Pelas regras sul-coreanas, sistemas classificados como de “alto impacto”, que incluem aplicações em segurança nuclear, produção de água potável, transporte, saúde e serviços financeiros como análise de crédito, deverão contar com supervisão humana obrigatória. Empresas também terão de informar previamente quando um produto ou serviço utilizar IA generativa ou de alto impacto, além de rotular conteúdos quando o resultado gerado for difícil de distinguir da realidade.
O Ministério da Ciência e TIC afirma que o objetivo do marco normativo é estimular a adoção da tecnologia sem comprometer a segurança e a confiança pública. O texto foi elaborado após consultas extensas com o setor e prevê um período de adaptação de pelo menos um ano antes do início da aplicação de multas administrativas.

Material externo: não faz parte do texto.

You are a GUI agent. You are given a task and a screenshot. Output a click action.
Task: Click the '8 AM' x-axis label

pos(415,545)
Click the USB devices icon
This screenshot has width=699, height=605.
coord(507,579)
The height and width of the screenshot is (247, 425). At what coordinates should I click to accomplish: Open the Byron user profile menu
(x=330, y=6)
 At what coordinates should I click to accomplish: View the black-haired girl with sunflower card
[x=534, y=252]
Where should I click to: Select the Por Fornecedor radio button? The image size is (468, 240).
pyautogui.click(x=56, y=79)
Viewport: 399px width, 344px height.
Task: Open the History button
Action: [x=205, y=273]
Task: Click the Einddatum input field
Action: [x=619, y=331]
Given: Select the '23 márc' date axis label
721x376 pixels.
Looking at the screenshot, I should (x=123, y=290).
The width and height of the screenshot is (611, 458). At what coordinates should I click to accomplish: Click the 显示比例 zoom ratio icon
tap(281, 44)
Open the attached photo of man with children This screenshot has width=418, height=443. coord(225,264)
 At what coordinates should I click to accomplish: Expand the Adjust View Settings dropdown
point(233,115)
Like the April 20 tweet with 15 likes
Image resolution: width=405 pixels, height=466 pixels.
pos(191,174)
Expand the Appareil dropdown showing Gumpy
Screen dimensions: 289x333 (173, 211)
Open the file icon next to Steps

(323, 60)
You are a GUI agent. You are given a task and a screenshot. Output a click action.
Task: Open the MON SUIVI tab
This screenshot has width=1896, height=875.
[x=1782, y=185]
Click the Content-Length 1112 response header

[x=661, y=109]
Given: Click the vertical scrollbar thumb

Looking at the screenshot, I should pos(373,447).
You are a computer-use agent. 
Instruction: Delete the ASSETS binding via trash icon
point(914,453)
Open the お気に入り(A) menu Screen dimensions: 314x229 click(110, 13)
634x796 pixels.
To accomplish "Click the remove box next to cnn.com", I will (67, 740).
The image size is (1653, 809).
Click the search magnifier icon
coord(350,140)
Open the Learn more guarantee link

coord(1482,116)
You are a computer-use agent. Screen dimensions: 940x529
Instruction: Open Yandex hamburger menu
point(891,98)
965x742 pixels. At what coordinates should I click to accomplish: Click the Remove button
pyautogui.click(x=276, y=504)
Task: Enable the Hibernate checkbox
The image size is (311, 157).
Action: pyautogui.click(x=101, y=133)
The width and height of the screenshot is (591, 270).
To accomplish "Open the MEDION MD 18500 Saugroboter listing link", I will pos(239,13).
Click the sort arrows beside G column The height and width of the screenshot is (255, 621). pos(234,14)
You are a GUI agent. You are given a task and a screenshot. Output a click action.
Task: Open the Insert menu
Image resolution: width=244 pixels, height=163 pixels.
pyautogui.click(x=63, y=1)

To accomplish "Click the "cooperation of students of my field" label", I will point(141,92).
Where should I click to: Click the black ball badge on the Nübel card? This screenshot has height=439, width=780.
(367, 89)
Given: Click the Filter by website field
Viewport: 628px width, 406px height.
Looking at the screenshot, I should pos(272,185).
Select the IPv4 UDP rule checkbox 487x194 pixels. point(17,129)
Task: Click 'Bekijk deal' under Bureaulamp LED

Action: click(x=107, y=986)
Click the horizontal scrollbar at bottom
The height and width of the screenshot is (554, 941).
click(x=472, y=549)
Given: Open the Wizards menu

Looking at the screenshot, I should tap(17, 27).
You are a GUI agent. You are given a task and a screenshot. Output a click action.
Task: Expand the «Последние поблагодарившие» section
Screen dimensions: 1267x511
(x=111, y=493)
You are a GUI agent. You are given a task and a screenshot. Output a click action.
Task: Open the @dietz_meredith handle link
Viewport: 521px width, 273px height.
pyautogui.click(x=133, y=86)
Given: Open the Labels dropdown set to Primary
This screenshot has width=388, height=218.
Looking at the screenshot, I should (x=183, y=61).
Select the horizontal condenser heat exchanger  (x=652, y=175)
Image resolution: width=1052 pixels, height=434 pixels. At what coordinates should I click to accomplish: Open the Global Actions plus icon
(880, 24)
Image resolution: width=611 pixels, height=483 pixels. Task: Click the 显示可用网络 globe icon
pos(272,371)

As penalidades, porém, não são desprezíveis. A falha em rotular conteúdos produzidos por IA generativa pode resultar em multas de até 30 milhões de won, cerca de US$ 20,4 mil. Ainda assim, o valor fica bem abaixo das sanções previstas na União Europeia, onde o descumprimento de regras pode custar de 1% a até 7% do faturamento global da empresa, a depender da infração.
Apesar das salvaguardas, parte da indústria expressou preocupação com possíveis efeitos inibidores sobre a inovação. Startups temem que a redação vaga de alguns dispositivos leve empresas a adotar soluções mais conservadoras para evitar riscos regulatórios. O presidente Lee Jae Myung adotou um tom conciliador e pediu às autoridades que ouçam o setor e garantam apoio às empresas emergentes. Segundo ele, é essencial maximizar o potencial da indústria com suporte institucional, ao mesmo tempo em que se antecipam efeitos colaterais da tecnologia.
O Ministério trabalha em uma plataforma de orientação e um centro de suporte dedicado para o período de transição. Um porta-voz afirmou que o governo continuará avaliando formas de reduzir o peso regulatório sobre o setor, incluindo a possibilidade de estender o período de adaptação caso as condições domésticas e internacionais justifiquem.